#### Extrait du texte
L’attitude expectante qu’avait adoptée sir Hyde Parker en apprenant un événement devant lequel devait s’écrouler d’elle-même la confédération maritime des puissances du Nord ne pouvait convenir au bouillant amiral qui lui succédait. Embarquer les chaloupes et canots et se préparer à appareiller, tel fut le premier signal par lequel Nelson annonça à ses vaisseaux que le commandement de la flotte venait de passer en d’autres mains. Le 7 mai 1801, il quitta la baie de Kioge, et, se dirigeant sur Bornholm, il y mouilla pour attendre la fin d’un coup de vent. Là, il partagea son escadre en deux divisions, laissa les plus mauvais voiliers devant Bornholm pour y surveiller les mouvemens des 6 vaisseaux dont se composait l’escadre suédoise, et, avec 10 vaisseaux de 74,2 frégates et 1 brick, il fit voile pour le port de Revel. Il voulait y surprendre la flotte russe, et, la main sur ce gage important, exiger la levée immédiate du séquestre dont se trouvaient encore frappés les navires anglais arrêtés par les ordres de Paul Ier ; mais en même temps il prenait soin de rassurer l’empereur Alexandre sur ses intentions.
########
Relevez toutes les personnes désignées par leur nom dans l'extrait sur la campagne de Nelson en 1801.
#### Entrées répertoriées
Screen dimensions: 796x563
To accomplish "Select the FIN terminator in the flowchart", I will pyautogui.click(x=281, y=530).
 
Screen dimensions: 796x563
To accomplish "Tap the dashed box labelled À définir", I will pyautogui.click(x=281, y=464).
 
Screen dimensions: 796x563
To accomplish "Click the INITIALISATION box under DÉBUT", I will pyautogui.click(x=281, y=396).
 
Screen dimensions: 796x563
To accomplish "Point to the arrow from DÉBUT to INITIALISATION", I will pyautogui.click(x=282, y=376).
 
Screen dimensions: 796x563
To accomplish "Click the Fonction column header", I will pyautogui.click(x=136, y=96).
########
### Réponse
- sir Hyde Parker
- Nelson
- Paul Ier
- l'empereur Alexandre